Concept maps are commonly used knowledge visualization tools and have been shown to have a positive impact on learning. The main drawbacks of concept mapping are the requirement of training, and lack of feedback support. Thus, prior research has attempted to provide support and feedback in concept mapping, such as by developing computer-based concept mapping tools, offering starting templates and navigational supports, as well as providing automated feedback. Although these approaches have achieved promising results, there are still challenges that remain to be solved. For example, there is a need to create a concept mapping system that reduces the extraneous effort of editing a concept map while encouraging more cognitively beneficial behaviors. Also, there is little understanding of the cognitive process during concept mapping. What’s more, current feedback mechanisms in concept mapping only focus on the outcome of the map, instead of the learning process.

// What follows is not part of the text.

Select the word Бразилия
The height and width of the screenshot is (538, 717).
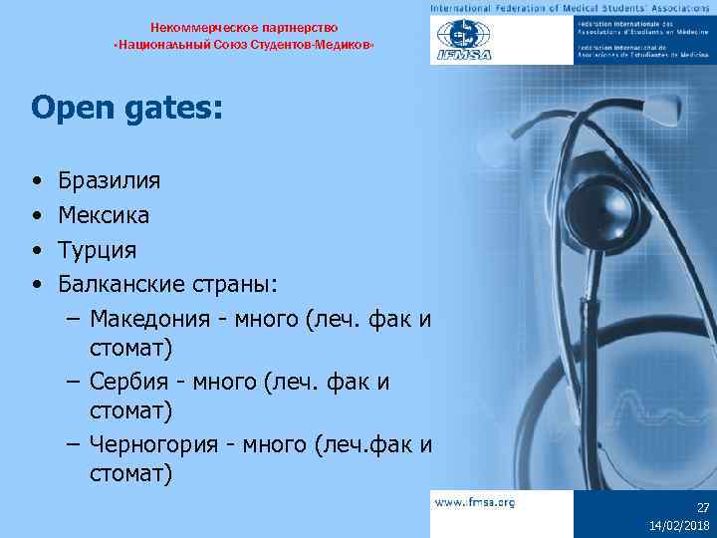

This thesis work strives to solve the fundamental research question: How to leverage computer technologies to intelligently support concept mapping to promote meaningful learning? To approach this research question, I first present an intelligent concept mapping system, MindDot, that supports concept mapping via innovative integration of two features, hyperlink navigation, and expert template. The system reduces the effort of creating and modifying concept maps while encouraging beneficial activities such as comparing related concepts and establishing relationships among them. I then present the comparative strategy metric that modes student learning by evaluating behavioral patterns and learning strategies. Lastly, I develop an adaptive feedback system that provides immediate diagnostic feedback in response to both the key learning behaviors during concept mapping and the correctness and completeness of the created maps.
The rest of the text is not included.